Abstaining from meat was mobilized by these early feminist thinkers to challenge patriarchal assumptions, structures and systems.

When we think of dining in early twentieth-century Britain stodgy steak stews, boiled mutton and mince pies probably come to mind before fruits and vegetables, but meatless restaurants were widely popular at the time.

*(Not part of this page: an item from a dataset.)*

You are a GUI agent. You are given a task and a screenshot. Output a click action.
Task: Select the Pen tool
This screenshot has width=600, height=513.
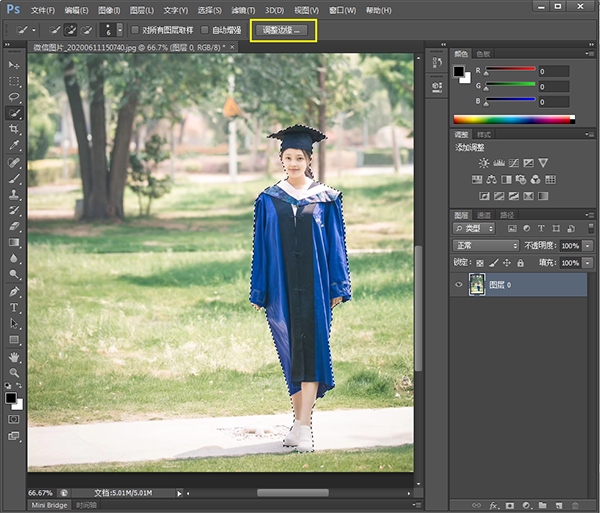click(x=15, y=291)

Following the founding of the first Vegetarian Society in Manchester in 1847 the movement grew in popularity and by 1900 there were over 20 vegetarian restaurants operating in London alone.

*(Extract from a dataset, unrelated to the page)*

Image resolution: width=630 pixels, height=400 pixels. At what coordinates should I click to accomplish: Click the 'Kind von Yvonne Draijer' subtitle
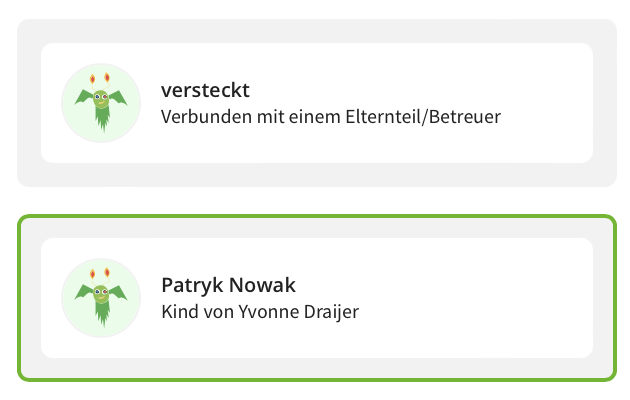[x=260, y=312]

Open for nearly thirty years, serving over 1000 meals a day and enjoying the patronage of famous meat avoiders like George Bernard Shaw, the Eustace Miles was among the best-known restaurants in the city. This was due, at least in part, to its charismatic owner. Hailed in 1907 as the “Nut King, the Bean Emperor and the Milk Kahn,” the eponymous Eustace Hamilton Miles was an ex-Olympian fitness fanatic who built a health food empire that included a line of self-help books, a country retreat, a range of branded protein products and a popular monthly magazine.

Promoted as a “restaurant with ideals,” the Eustace Miles strived educate its customers in the benefits of the fleshless diet. In addition to serving lunch and dinner, it played host to evening lectures on food reform and satisfied diners could pick up a recipe book and recreate the restaurant’s menu at home. It was also a key site of progressive organizing in the city. The vegetarian diet had long served as a culinary expression of anarchistic, atheistic or otherwise radical political affiliations, and the Eustace Miles played host to discussions of socialism, spiritualism, temperance workers’ rights and importantly, female suffrage.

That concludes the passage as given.